Supreme Court of South Dakota.

Decided July 23, 2008.

Rehearing Denied August 18, 2008.

Attorney(s) appearing for the Case

Charles E. Sisney, SD State Penitentiary, Sioux Falls, South Dakota, pro se plaintiff and appellant.

Jeffrey L. Bratkiewicz, Michele A. Munson of Woods, Fuller, Shultz & Smith, P.C., Sioux Falls, South Dakota Attorneys for defendants and appellees.

ZINTER, Justice.

[¶ 1.] Charles E. Sisney, an inmate in the South Dakota State Penitentiary (SDSP), filed a pro se complaint against Best Inc., CBM Inc., and William Carl Preyer (Defendants). Sisney asserted claims under 42 U.S.C. §§ 1983 and 1985. He also asserted numerous state law claims. All claims arise out of Best's and CBM's contracts with the State to provide food at the SDSP. The circuit court dismissed for failure to state a claim, concluding that Sisney's complaint was untimely as to Best, and that it failed to allege sufficient facts to support the remaining federal and state claims. With the exception of the state law claim of deceit, we affirm.


[¶ 2.] Sisney pleaded that he is Jewish and follows a kosher diet as part of his religion. He further pleaded that the State entered into a contract with Best to provide food services at the SDSP from February of 2000 until July 31, 2002. As part of this contract, Best provided a kosher diet, including kosher bread. Best purchased the bread from Metz Baking Company.

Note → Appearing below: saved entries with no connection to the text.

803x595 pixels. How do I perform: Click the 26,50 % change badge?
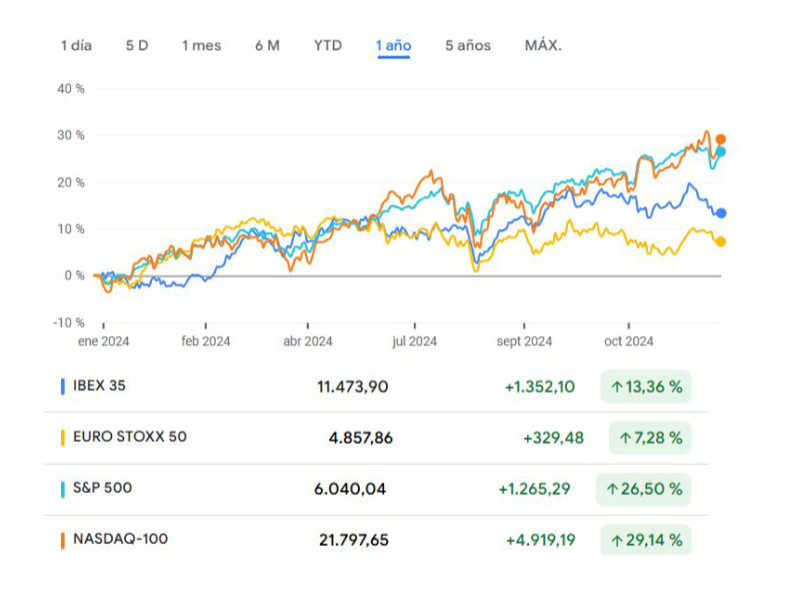645,489
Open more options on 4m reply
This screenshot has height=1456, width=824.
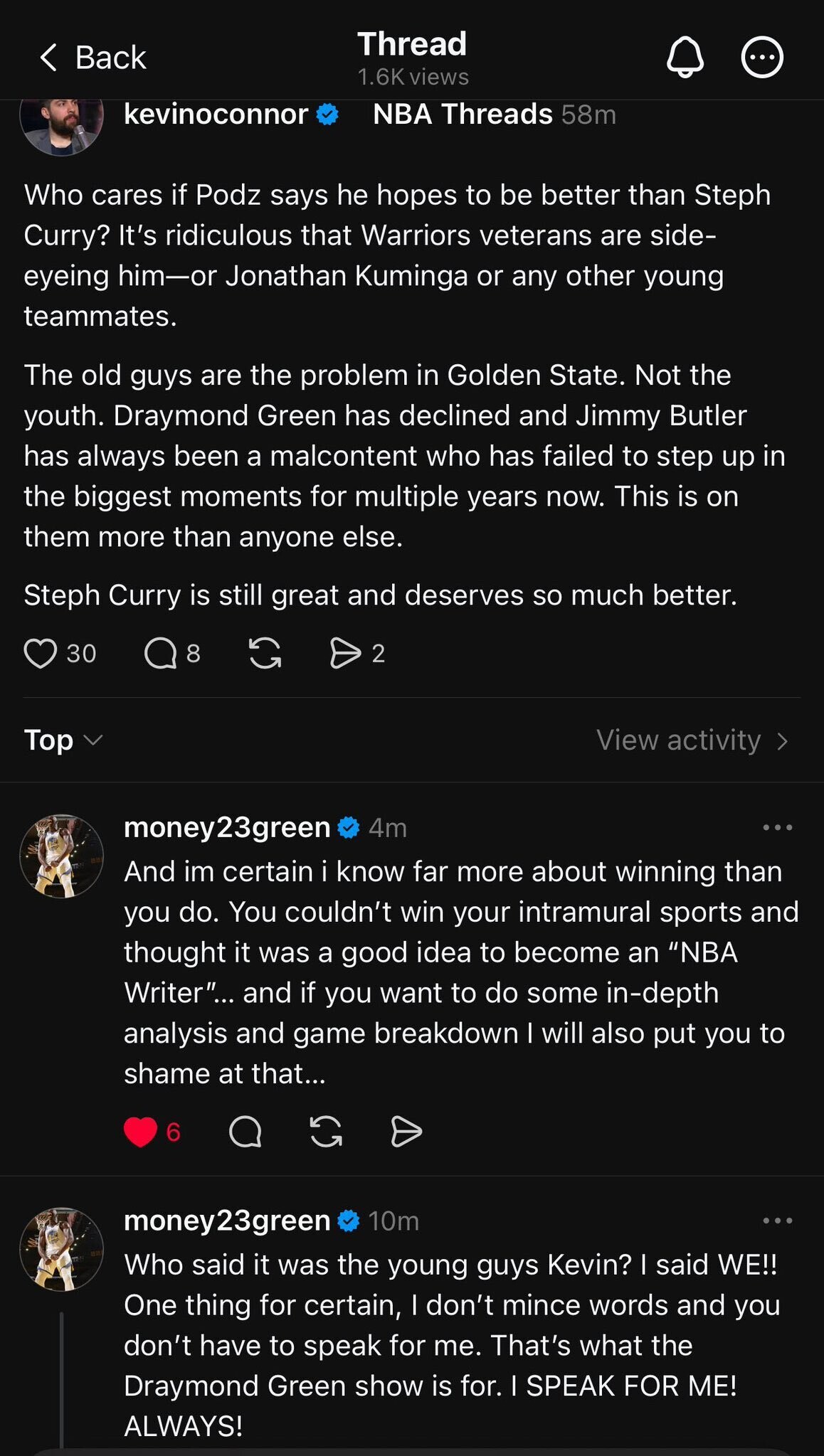pos(777,827)
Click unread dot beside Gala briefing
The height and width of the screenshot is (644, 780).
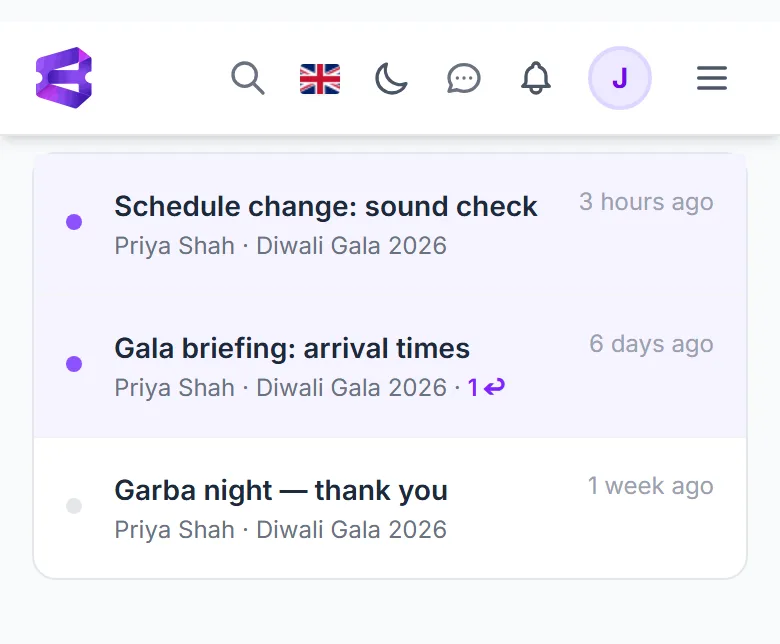74,364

[¶ 3.] In August 2002, the State entered into a new contract with CBM to provide the same services, including food for kosher diets. From that time until December 8, 2004, CBM provided prisoners receiving a kosher diet with the same bread Best had previously served. On December 8, 2004, CBM began purchasing bread from Old Home Bakery.

[¶ 4.] Sisney later heard rumors from other prisoners that the bread Best and CBM provided might not have been "certified" kosher. Sisney submitted an administrative grievance through the Department of Corrections. The grievance was forwarded for investigation by Preyer, a food service director and employee of CBM. Preyer responded to the grievance, stating that the bread had "certification on file." In January 2006, however, Sisney received an affidavit from Preyer in the course of other litigation stating that CBM did not, at that time, have kosher certification for either the Metz or Old Home Bakery bread that had been provided through December 14, 2004. Sisney thereafter commenced this suit as the result of Preyer's conflicting responses and the assertion that non-kosher certified food had been (and was being) provided.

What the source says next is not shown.